EXERCISE REQUIREMENTS:
Reproduce the passage of the Versailles blog post between "Yesterday we went" and "fears come true.", inclusive.

TEXT SEGMENT:
* BEGIN *
Friday, June 12, 2015

Versailles

Posted by Griffin.
     Yesterday we went to Versailles. Along our trip we have tried to avoid large tourist draws, and have suffered the consequences when we do go to these places. After a hellish experience in the Vatican we were apprehensive of touring another tourist packed building. Fortunately none of our fears come true.
The man behind it all: Louis XIV
     As we walked up to Versailles from the train station we were greeted by the longest line I have ever seen. This line was longer than any line I have ever seen, longer than the line for the latest iDevice. This almost scared off Beth fortunately an extremely helpful employee saw us looking terrified and thought to help. She informed us that if we returned in 4 hours there was going to be no line. We wondered what we could do in Versailles for 4 hours, if not see the palace. What we didn't know is that Versailles is so much more than the palace, there are manicured gardens, a bucolic estate, a forest, and an extensive canal system. This woman suggested that we take the mini-train to the Petit Trianon, Marie Antoinette's personal castle/estate. This estate was lovely, it wasn't crowded as it was a 45 minute walk from the Chateau. If Marie Antoinette knew anything it was how to decorate a palace, this palace featured divine pastels and shell curves all executed in rose marble.
* END *
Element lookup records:
* BEGIN *
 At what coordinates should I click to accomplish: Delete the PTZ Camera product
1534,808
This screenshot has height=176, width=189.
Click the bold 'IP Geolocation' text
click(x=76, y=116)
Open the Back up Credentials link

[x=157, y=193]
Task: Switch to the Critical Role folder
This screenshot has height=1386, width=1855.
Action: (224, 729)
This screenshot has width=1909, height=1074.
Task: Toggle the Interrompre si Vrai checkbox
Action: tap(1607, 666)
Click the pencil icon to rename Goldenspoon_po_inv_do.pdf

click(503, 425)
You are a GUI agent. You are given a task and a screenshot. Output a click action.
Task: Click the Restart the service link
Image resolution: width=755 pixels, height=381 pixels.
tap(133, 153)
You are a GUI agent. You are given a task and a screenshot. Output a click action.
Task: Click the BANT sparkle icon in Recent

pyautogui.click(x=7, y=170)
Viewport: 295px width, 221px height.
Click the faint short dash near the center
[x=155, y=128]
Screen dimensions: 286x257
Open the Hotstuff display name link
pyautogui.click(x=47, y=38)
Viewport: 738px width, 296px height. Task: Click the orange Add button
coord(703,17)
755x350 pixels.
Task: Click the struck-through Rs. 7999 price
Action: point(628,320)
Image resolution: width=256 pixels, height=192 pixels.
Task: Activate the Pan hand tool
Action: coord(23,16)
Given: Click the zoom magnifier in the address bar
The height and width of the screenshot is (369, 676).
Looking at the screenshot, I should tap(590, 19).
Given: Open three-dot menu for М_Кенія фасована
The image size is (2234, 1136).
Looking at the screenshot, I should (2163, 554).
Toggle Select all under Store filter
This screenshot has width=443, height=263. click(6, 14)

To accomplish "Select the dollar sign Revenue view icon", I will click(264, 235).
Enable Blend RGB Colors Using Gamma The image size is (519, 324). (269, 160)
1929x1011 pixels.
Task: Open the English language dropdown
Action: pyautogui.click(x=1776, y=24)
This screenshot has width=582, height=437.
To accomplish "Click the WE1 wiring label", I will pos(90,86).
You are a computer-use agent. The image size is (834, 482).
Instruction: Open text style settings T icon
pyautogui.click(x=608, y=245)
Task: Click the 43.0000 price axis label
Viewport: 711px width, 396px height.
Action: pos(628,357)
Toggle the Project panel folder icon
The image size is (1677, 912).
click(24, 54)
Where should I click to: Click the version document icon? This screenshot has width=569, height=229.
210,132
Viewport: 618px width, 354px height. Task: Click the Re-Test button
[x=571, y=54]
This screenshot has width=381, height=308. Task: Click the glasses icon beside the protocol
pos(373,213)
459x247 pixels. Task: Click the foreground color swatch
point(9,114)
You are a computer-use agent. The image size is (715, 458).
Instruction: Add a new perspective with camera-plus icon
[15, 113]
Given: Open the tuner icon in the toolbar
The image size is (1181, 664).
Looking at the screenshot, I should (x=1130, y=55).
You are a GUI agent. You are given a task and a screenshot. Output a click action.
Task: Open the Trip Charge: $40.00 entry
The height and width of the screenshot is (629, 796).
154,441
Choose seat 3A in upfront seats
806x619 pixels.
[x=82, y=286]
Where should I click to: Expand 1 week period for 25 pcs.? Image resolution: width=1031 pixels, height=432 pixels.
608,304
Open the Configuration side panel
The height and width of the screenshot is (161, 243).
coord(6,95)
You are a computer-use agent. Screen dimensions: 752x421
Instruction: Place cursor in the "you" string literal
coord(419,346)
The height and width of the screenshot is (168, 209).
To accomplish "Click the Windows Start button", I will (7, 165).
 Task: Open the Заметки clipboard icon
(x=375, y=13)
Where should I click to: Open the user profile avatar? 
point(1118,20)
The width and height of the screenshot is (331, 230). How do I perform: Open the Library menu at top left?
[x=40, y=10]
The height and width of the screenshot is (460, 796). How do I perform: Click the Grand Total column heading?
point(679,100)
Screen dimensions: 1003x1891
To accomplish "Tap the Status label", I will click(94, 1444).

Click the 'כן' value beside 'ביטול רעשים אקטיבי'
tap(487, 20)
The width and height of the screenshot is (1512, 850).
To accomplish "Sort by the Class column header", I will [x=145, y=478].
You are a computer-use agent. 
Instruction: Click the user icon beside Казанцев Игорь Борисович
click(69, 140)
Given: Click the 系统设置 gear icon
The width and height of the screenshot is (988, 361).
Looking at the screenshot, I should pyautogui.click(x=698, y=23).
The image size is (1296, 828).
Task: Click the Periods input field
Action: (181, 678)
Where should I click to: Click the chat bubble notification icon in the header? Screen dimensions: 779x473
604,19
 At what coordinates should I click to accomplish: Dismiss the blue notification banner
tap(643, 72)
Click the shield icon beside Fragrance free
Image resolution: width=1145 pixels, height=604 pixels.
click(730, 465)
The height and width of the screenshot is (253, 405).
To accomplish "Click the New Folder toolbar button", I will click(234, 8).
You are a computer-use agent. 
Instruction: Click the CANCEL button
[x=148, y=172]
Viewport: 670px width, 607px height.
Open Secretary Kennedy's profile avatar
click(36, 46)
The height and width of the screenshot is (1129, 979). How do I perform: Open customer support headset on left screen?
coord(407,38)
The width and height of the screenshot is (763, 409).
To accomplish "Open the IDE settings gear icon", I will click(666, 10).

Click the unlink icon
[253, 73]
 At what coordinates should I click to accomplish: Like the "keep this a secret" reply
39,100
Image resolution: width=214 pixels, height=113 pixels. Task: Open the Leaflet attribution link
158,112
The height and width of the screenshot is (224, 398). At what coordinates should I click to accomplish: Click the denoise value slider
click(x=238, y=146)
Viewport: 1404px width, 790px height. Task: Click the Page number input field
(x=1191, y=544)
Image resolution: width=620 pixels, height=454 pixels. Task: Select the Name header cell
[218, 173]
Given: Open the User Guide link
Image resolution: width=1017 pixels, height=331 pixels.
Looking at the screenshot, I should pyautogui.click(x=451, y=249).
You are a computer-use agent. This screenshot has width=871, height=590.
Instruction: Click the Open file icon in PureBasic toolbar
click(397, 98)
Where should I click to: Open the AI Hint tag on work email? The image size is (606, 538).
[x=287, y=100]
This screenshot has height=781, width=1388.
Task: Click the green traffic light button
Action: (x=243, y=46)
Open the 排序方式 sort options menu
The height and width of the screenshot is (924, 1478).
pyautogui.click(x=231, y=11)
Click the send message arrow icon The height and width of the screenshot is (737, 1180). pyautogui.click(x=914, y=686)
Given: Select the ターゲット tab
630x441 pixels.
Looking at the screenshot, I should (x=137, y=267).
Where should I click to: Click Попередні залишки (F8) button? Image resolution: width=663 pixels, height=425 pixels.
* END *
EXERCISE RESPONSE:
Yesterday we went to Versailles. Along our trip we have tried to avoid large tourist draws, and have suffered the consequences when we do go to these places. After a hellish experience in the Vatican we were apprehensive of touring another tourist packed building. Fortunately none of our fears come true.